From the collected data, statistical analysis was performed using the Statistical Package for the Social Sciences (SPSS) software, version 20. Normality was first assessed using the Shapiro–Wilk test. Since the data obtained was not normally distributed, we have used Wilcoxon signed-rank test to compare the two tools. Agreement about the categorization between them was performed using Cohen’s weighted kappa coefficient. Cross-tabulation was performed to identify discrepancies in classification between the two tools.
RESULTS
The mean scores of the AI-generated sleep assessment questionnaire and the PSQI questionnaire were found to be not normally distributed by the Shapiro–Wilk test (P < 0.0001); therefore, they were compared using the Wilcoxon signed-rank test. The results show a statistically significant difference between the two sleep assessment tools with a Wilcoxon statistic of 8841.0 with P < 0.0001. This proves that one of the two assessment tools systematically underestimates or overestimates sleep disturbances.
The mean PSQI score was 11.94 ± 2.45, and for the AI-sleep assessment score, it was 10.65 ± 2.30. From these findings, it is derived that AI-tool score was lower than PSQI score. This highlights the finding that AI-generated tools tend to underestimate sleep quality when compared to the PSQI.
To find the agreement between AI-generated classification and PSQI classification of sleep quality, Cohen’s weighted kappa coefficient was computed. The resulting value was 0.133, which indicates a slight agreement between these two classifications. Cross-tabulation has found that AI-generated questionnaires often assign different categories to participants than the categories of the PSQI.
Table 1 depicts the comparison of PSQI and AI tool sleep quality using Cohen’s Kappa Cross-Tabulation. It was found out that AI misclassified 45 participants with poor sleep quality as having good sleep. Furthermore, it has underestimated 25 participants with severe sleep disturbances as poor sleep. Approximately four participants were accurately identified by AI as having severe sleep disturbances. Thus, this low agreement between these two tools explains the statistical Cohen’s kappa value of 0.133.
| PSQI sleep category | AI: Good sleep | AI: Poor sleep | AI: Severe sleep disturbances |
|---|---|---|---|
| Poor sleep | 45 | 37 | 0 |
| Severe sleep disturbances | 25 | 189 | 4 |
AI: Artificial intelligence
This form of low agreement (kappa = 0.133) between the two tools indicates that the AI-generated questionnaire categorizes the sleep quality of participants differently compared to the PSQI. This could be due to a difference in scoring sensitivity that potentially underestimates the quality of sleep. The analysis shows that AI-generated questionnaire classifies participants with moderate sleep quality as good sleep quality rather than categorizing them under poor sleep quality. This suggests a lower sensitivity in identifying individuals with severe sleep disturbances, potentially leading to discrepancies in classification.
DISCUSSION
From the current study [Figure 1], it was found that a statistically significant difference was observed between PSQI scores and AI-generated sleep quality assessment scores among the undergraduate medical students. The mean score of the AI-generated assessment (10.65 ± 2.30) was lower than the mean PSQI score (11.94 ± 2.45), indicating that the AI tool might underestimate sleep quality assessment relative to PSQI scoring.

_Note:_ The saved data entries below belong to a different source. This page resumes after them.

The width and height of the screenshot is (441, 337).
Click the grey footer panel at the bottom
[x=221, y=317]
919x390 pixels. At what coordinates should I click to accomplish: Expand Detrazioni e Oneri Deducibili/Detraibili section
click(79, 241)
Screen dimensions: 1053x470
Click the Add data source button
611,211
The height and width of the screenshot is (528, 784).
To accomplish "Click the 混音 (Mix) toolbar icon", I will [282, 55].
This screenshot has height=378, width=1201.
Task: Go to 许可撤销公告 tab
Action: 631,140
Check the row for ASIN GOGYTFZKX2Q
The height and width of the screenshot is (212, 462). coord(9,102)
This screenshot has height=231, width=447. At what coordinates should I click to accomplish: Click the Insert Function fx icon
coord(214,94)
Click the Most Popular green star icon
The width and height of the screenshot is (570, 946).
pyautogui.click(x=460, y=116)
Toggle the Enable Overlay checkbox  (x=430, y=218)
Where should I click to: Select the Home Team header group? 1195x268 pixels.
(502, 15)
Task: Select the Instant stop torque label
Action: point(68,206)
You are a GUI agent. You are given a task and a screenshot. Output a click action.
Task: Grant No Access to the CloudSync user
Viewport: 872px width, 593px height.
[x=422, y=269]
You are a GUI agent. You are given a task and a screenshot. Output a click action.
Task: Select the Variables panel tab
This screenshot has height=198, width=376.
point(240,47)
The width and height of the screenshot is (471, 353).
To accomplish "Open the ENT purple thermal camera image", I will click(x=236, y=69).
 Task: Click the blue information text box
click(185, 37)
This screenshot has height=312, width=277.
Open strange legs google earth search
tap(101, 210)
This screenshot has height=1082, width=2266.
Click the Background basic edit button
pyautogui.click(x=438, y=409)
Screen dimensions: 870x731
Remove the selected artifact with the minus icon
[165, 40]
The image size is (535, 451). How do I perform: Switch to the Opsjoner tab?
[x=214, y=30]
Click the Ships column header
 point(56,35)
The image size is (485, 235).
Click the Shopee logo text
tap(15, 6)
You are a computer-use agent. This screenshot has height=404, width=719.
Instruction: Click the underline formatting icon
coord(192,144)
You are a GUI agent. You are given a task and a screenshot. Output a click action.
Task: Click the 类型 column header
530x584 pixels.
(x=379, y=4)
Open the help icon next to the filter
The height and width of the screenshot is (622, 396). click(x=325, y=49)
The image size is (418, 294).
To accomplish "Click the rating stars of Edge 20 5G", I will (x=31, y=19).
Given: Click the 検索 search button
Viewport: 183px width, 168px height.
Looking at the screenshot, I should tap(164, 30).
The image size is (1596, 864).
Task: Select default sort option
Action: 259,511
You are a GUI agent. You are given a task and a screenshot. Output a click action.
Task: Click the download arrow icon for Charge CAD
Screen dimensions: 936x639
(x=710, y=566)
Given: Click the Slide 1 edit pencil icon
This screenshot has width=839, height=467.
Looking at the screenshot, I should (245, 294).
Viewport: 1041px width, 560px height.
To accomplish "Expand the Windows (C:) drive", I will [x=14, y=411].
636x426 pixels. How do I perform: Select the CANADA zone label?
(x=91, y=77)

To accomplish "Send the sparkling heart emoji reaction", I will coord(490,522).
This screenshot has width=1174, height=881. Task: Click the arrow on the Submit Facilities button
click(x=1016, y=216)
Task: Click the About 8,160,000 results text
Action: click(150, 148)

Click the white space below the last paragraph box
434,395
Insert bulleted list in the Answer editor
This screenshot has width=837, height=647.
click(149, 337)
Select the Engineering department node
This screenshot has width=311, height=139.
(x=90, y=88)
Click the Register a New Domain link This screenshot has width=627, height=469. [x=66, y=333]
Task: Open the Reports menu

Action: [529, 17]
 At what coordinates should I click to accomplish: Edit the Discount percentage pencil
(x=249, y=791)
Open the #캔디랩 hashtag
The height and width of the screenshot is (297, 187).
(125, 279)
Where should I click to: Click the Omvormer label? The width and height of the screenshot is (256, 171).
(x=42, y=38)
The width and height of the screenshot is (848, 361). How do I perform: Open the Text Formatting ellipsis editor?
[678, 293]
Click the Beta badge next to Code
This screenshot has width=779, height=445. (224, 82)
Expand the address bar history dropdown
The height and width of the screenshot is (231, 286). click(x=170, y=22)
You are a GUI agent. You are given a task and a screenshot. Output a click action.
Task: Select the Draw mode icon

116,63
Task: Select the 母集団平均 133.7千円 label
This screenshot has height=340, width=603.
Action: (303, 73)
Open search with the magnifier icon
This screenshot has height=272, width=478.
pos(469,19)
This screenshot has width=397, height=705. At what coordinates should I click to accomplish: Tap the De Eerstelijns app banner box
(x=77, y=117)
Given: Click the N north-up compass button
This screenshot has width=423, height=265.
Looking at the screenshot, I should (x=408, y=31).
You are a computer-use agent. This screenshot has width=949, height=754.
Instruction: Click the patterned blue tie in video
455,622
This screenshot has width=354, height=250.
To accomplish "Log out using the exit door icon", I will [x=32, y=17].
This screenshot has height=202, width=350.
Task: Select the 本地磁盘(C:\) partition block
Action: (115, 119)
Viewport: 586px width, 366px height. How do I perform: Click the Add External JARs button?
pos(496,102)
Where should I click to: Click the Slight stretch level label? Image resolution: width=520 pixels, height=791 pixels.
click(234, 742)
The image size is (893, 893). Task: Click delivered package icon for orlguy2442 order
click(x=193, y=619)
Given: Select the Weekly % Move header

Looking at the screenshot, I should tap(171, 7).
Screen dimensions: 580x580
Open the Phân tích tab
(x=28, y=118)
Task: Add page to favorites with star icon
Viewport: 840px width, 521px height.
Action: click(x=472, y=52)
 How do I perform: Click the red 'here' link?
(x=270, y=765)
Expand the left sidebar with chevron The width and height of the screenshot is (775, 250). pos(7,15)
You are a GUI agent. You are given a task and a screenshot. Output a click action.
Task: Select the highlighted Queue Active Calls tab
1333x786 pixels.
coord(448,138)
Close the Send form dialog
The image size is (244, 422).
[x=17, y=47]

- Diagrammatic representation of Pittsburgh sleep quality index versus artificial intelligence sleep assessment comparison. PSQI: Pittsburgh sleep quality index, AI: Artificial intelligence
In addition, a slight agreement was found between these two assessment scores, as indicated by a Cohen’s weighted kappa coefficient of 0.133. This again highlights the potential discrepancy in classification of sleep quality.
PSQI is a well-known validated questionnaire for the assessment of sleep quality among various groups with proven validity and reliability. Previous studies have revealed a good internal consistency that is proven with a Cronbach’s alpha values from 0.69 to 0.84 and good test-retest reliability.[12] When these results were compared with the present study, it was found to be in contrast as the AI-generated sleep quality assessment tool in the current study was found to have a lower kappa coefficient that shows a slight agreement with PSQI.
This form of discrepancy reveals that the AI-tool lacks sensitivity in identifying severe forms of sleep disturbances leading to misinterpreting participants with moderate forms of sleep disturbances as having good quality sleep.
Even though AI-driven sleep assessment has the advantage of scalability and systematization, its exactness is contingent upon the data quality and the solidity of the algorithms engaged. Recent developments in AI-driven assessment of sleep quality tools have revealed potential with few models attaining noteworthy agreement in categorizing sleep quality.[13,14] For example, a previous study has shown that an AI model classified sleep stages with Cohen’s kappa values spanning from 0.70 to 0.84.[15] Nevertheless, these AI-tools need a vast data for training and high-tech refined modeling to meet the standards and reliability of validated existing tools like PSQI.
Furthermore, the underestimation of the AI-tool that was found in the present study highlights the limited ability of AI to analyze subjective factors of sleep quality that are inbuilt components of PSQI. Furthermore, the algorithm of the AI-tool may not be adequate enough to capture the individual variations in patterns of sleep and other environmental components that influence sleep quality. Table 2 summarizes the pros and cons of using AI-generated sleep questionnaire versus PSQI, using the result observed from this study.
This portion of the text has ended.